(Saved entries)
..............................
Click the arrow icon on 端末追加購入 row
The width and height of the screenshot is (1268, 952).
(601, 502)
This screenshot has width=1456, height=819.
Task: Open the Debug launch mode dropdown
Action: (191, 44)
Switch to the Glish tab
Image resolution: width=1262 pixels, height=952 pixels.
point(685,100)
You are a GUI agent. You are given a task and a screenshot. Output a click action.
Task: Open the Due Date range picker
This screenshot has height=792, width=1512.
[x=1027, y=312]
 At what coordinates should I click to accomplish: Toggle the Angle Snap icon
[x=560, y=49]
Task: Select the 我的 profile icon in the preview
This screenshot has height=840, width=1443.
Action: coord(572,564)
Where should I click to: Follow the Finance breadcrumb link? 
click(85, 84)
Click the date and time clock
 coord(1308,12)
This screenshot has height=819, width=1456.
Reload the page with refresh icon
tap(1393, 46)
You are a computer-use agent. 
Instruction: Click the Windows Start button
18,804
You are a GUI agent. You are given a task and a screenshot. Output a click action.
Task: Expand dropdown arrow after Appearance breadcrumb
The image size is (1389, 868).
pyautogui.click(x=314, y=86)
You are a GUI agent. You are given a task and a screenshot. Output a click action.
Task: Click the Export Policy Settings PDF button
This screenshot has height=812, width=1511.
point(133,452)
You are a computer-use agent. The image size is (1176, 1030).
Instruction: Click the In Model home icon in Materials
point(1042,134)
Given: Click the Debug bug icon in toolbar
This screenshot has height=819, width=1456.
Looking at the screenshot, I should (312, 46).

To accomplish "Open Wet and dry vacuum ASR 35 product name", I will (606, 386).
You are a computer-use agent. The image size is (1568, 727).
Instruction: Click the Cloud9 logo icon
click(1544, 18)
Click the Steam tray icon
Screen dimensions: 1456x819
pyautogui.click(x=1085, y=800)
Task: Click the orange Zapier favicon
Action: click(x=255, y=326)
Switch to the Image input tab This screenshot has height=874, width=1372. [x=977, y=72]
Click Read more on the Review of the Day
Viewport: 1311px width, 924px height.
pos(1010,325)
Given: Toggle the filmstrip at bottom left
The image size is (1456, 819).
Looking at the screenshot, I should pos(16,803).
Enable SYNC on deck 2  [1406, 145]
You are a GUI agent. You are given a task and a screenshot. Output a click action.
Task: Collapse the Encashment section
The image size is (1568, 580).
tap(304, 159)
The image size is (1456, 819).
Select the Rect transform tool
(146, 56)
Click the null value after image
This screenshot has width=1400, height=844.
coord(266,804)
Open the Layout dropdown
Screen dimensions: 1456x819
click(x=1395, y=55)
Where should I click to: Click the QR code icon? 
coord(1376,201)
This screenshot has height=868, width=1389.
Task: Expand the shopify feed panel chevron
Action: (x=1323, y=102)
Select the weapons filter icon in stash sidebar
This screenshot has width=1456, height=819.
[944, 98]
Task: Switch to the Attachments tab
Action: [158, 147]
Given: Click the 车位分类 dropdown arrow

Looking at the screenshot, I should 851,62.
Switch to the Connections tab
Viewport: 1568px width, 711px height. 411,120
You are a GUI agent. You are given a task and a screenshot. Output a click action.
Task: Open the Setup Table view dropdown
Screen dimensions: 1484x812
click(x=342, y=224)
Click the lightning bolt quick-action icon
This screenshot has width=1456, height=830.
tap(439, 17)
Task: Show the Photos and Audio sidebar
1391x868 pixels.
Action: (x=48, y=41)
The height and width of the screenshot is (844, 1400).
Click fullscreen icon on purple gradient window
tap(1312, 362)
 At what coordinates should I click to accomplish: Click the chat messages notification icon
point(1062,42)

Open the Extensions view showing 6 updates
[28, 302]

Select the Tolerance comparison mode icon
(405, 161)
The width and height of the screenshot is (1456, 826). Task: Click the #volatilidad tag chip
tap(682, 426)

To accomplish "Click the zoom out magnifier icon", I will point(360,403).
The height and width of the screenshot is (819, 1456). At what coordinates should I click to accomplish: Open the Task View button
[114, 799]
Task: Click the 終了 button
..............................
▸ WORK TO BE COMPLETED:
Only the lines above from the one with "The image size is (1389, 868)." through the one with "You are a computer-use agent. The image size is (1176, 1030)." should be duplicated, character for character.

▸ SOLUTION:
The image size is (1389, 868).
pyautogui.click(x=314, y=86)
You are a GUI agent. You are given a task and a screenshot. Output a click action.
Task: Click the Export Policy Settings PDF button
This screenshot has height=812, width=1511.
point(133,452)
You are a computer-use agent. The image size is (1176, 1030).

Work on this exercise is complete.